> It took until we had bytecode+JIT that performance roughly lined up.
It really didn't. Yes, in highly specialized benchmark situations, JITs sometimes manage to outperform AOT compilers, but not in the general case, where they usually lag significantly. I wrote a somewhat lengthy piece about this, Jitterdämmerung:
Well, if you wanna go that route, in the general case, code will be structured differently. On one side, you have duck typing, closures, automated memory management, and the ability to dynamically modify code.
On the other side, you don't.
That linguistic flexibility often leads to big-O level improvements in performance which aren't well-captured in microscopic benchmarks.
If the question is whether GC will beat malloc/free when translating C code into a JIT language, then yes, it will.

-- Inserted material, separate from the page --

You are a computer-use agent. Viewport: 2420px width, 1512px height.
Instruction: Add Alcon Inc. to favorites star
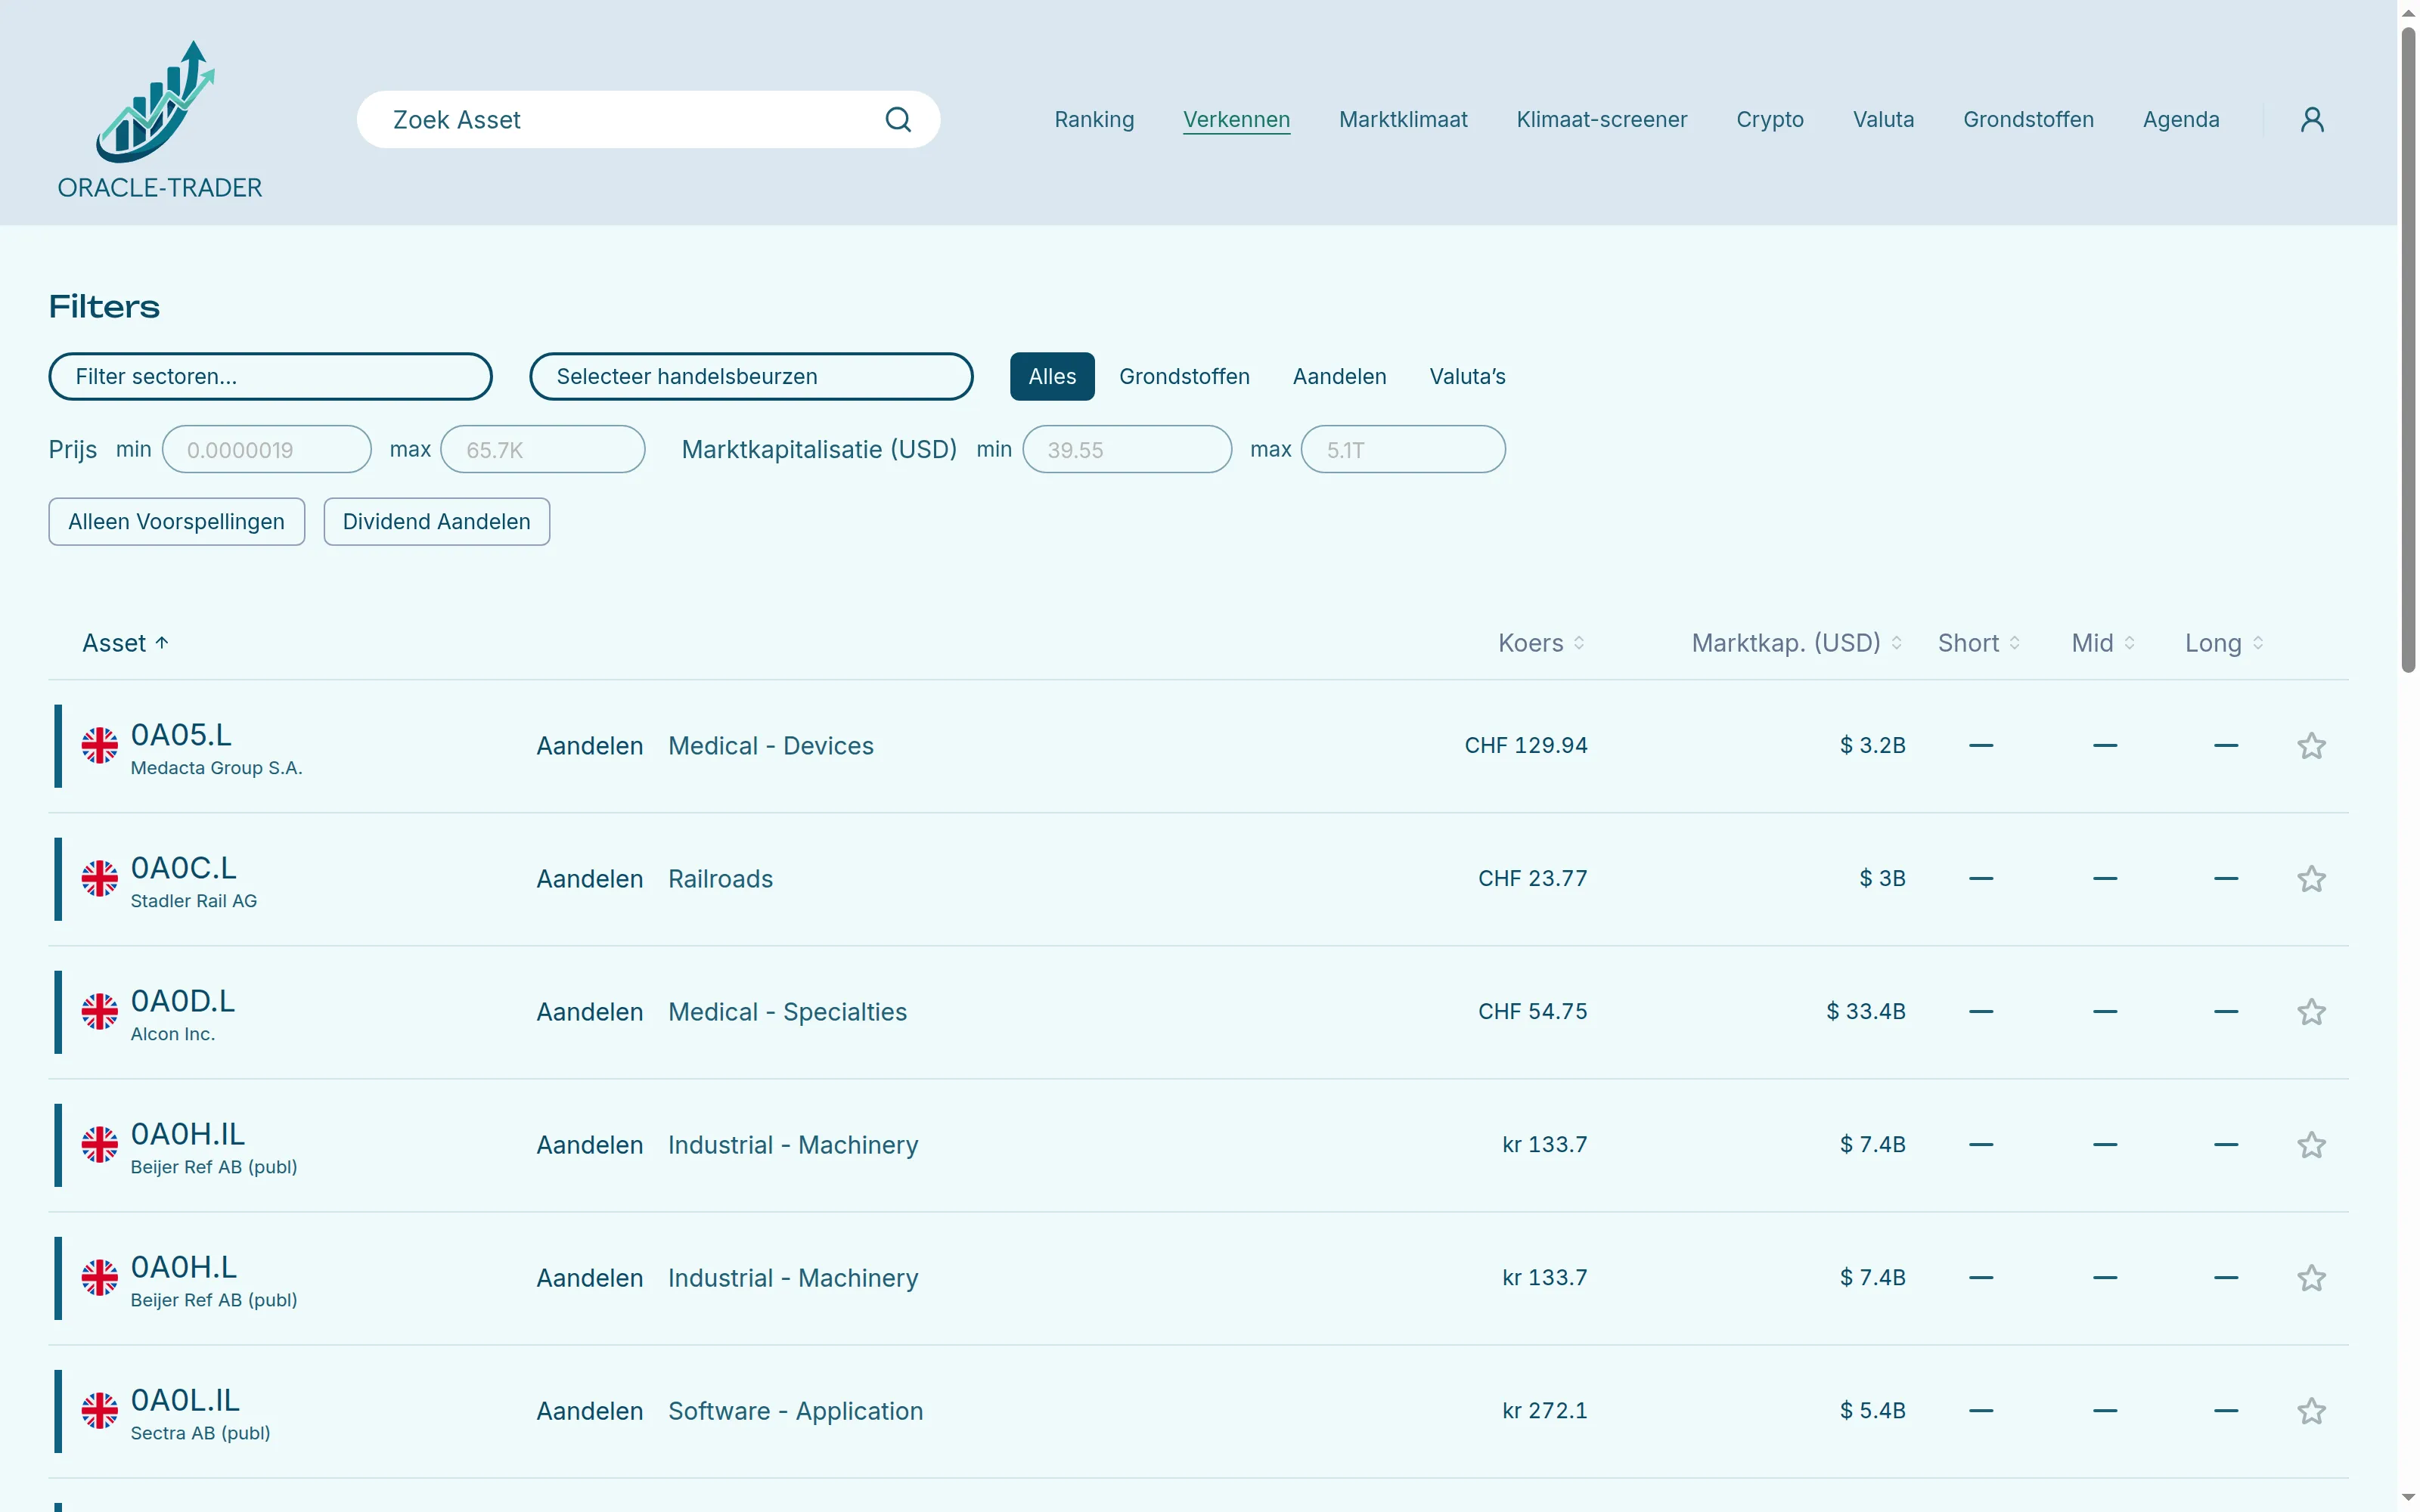point(2311,1012)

If the question is whether malloc/free will beat code written assuming memory will get garbage collect, it becomes more complex.
Objective-C has duck typing (if you want), closures, automated memory management and the ability to dynamically modify code.
And is AOT compiled.
GC can only "beat" malloc/free if it has several times the memory available, and usually also only if the malloc/free code is hopelessly naive.
And you've got the micro-benchmark / real-world thing backward: it is JITs that sometimes do really well on microbenchmarks but invariably perform markedly worse in the real world. I talk about this at length in my article (see above).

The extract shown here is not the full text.